EXERCISE DATA:
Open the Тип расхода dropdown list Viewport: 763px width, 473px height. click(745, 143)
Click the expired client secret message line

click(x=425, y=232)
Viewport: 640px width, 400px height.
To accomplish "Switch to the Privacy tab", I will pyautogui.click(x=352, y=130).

==

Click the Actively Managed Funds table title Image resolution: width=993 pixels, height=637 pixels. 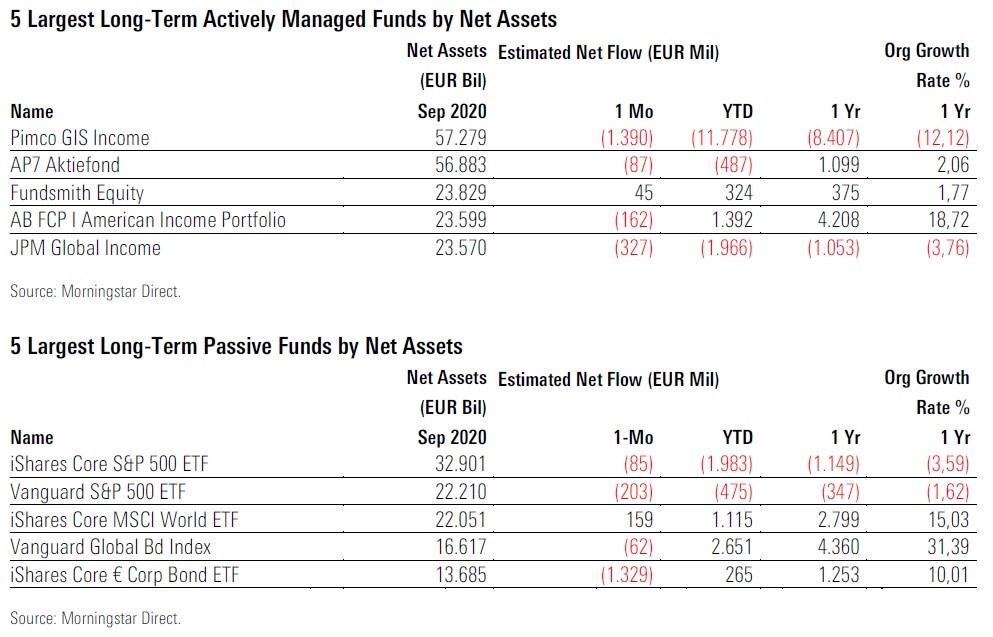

WHAT THE TASK REQUIRES: Gather each line from the listing above that holds "Viewport".

EXERCISE SOLUTION:
Open the Тип расхода dropdown list Viewport: 763px width, 473px height. click(745, 143)
Viewport: 640px width, 400px height.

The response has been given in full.